Chronic stress-secreted glucocorticoids induce NAFLD-like changes in male rats: oxidative stress/NLRP3 inflammasome signalling

Graphical Abstract Abstract The aim of this study was to investigate the mechanism by which chronic stress (CS) induces non-alcoholic fatty liver disease (NAFLD)-like changes, and the role of oxidative stress and the NLRP3 inflammasome in this mechanism. Transcriptomic data extracted from the Sequence Read Archive (SRA) at the NCBI were employed to identify the molecular targets of CS-induced NAFLD. Fifty 8-week-old healthy male Wistar rats were divided into five groups ( n = 10 each) as follows: control, CS, CS + mifepristone (CS + Mif), CS + metyrapone (CS + Met), and corticosterone (Cort). The CS, CS + Mif, and CS + Met groups underwent restraint stress training.

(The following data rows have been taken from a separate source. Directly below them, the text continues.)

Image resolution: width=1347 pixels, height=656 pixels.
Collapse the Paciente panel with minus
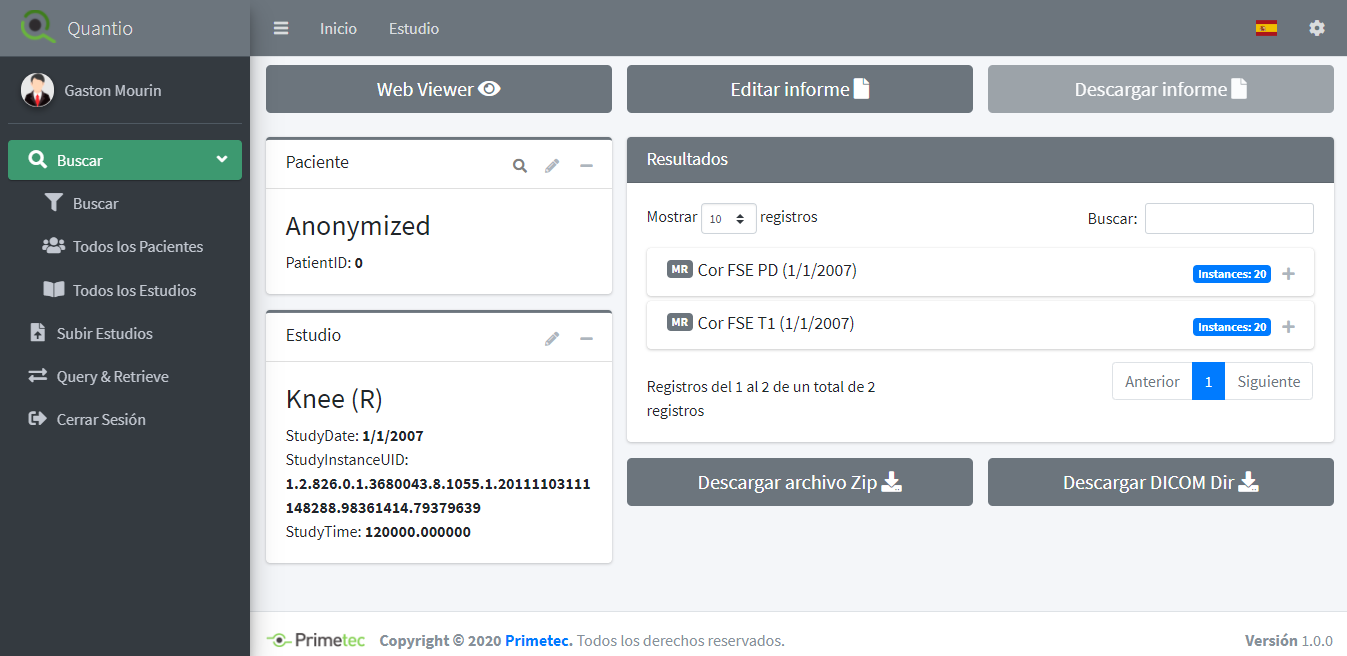587,166
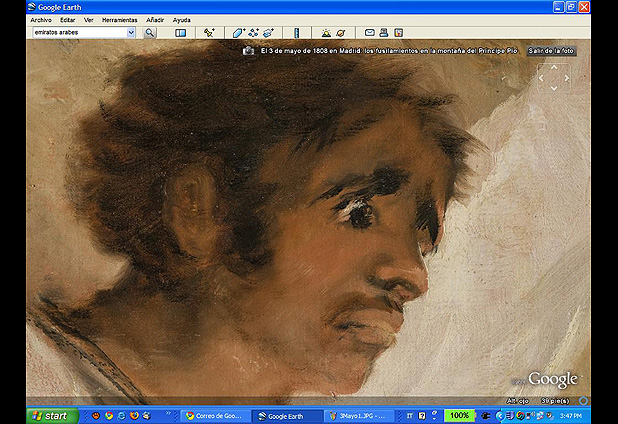Add a placemark with the pushpin icon
The image size is (618, 424).
point(209,33)
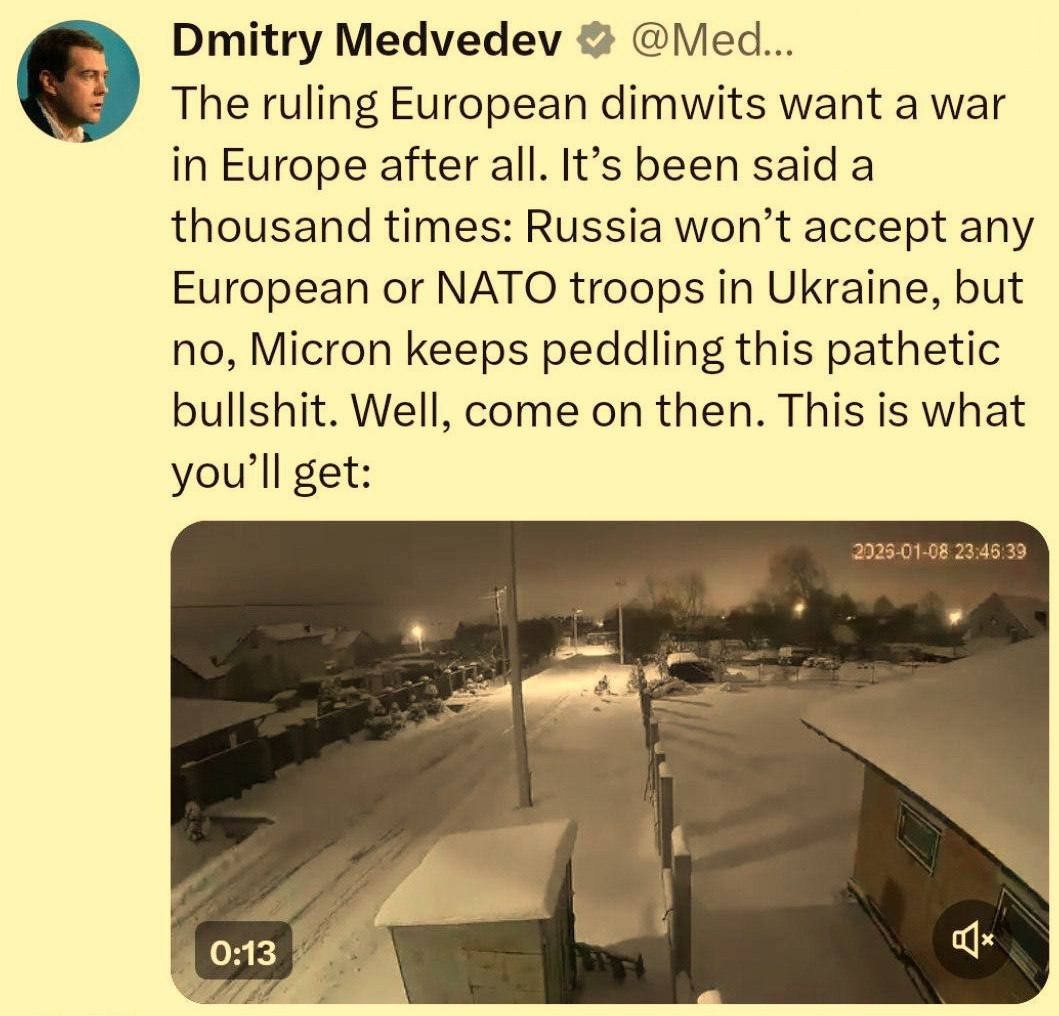The height and width of the screenshot is (1016, 1059).
Task: Select the tweet's first line about European dimwits
Action: coord(589,106)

Rats in the CS + Mif, CS + Met, and Cort groups were administered mifepristone, metyrapone, and corticosterone for 8 weeks. Data showed that CS induced NAFLD-like liver damage via increased glucocorticoids (GCs). Moreover, CS increased malonaldehyde (MDA) levels and decreased superoxide dismutase (SOD) activity in liver and serum samples, suggesting the occurrence of oxidative stress. Furthermore, CS activated various inflammatory pathways via the NLRP3 inflammasome (NLRP3, ASC, caspase-1), which enhanced cytokine levels (IL-1β, IL-6, TNF-α) in liver tissue. Notably, treatment with metyrapone or mifepristone alleviated liver lesions induced by CS, which implies that the GC signalling pathway may be an important mediator of stress-induced liver inflammation. We conclude that GC mediates the development of oxidative stress and inflammation in the liver, and inhibition of GC signalling may be a new therapeutic strategy in NAFLD.